## Aim of the exercise
According to the Range Rover Sport book extract, which generation of the Range Rover Sport is the book the first to be devoted to?

## Page extract
————

British Library Cataloguing-in-Publication Data
A catalogue record for this book is available from the British Library.
ISBN 978 1 78500 660 9
CONTENTS
Introduction and Acknowledgements
Range Rover Sport Timeline
CHAPTER 1
THE BACKGROUND STORY
CHAPTER 2
EARLY DESIGN AND DEVELOPMENT
CHAPTER 3
THE EARLY SPORT, 2005–2006
CHAPTER 4
NEW IDEAS, NEW CHALLENGES, 2007–2009
CHAPTER 5
MORE ‘PREMIUM’: THE 2010 MODELS
CHAPTER 6
THE FINAL MODELS, 2011–2013
CHAPTER 7
BUILDING THE RANGE ROVER SPORT
CHAPTER 8
THE NORTH AMERICAN MODELS, 2005–2013
CHAPTER 9
THE L320 AFTERMARKET SPECIALISTS
CHAPTER 10
BUYING AND OWNING AN L320 SPORT
APPENDIX I
PRODUCTION FIGURES
APPENDIX II
VIN IDENTIFICATION AND DATING
APPENDIX III
RANGE ROVER SPORT PRICES IN THE UK
Index
INTRODUCTION AND ACKNOWLEDGEMENTS
As far as I’m aware, this is the first book ever devoted specifically to the first-generation Range Rover Sport. This was a hugely popular model, but it was also controversial: associating the word ‘sport’ with a Land Rover product immediately raised the hackles of long-standing devotees of the marque, and it took many of them a long time to come to terms with the idea.

————

## Data extract
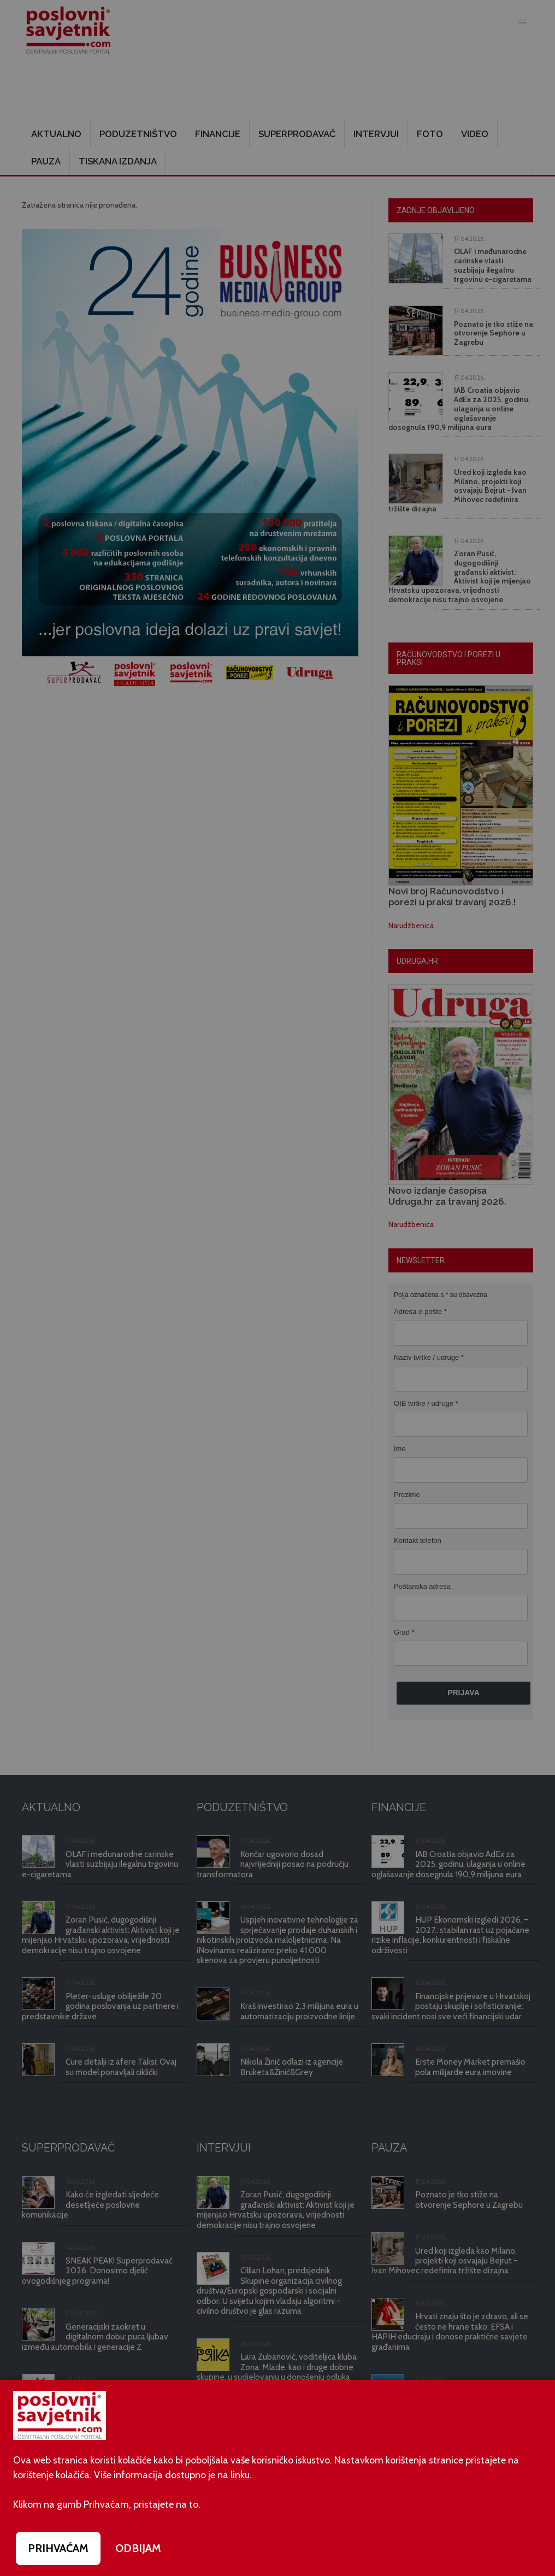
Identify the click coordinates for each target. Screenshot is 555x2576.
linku (240, 2475)
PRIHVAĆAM (58, 2548)
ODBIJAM (138, 2548)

————

## Task output
The first-generation Range Rover Sport.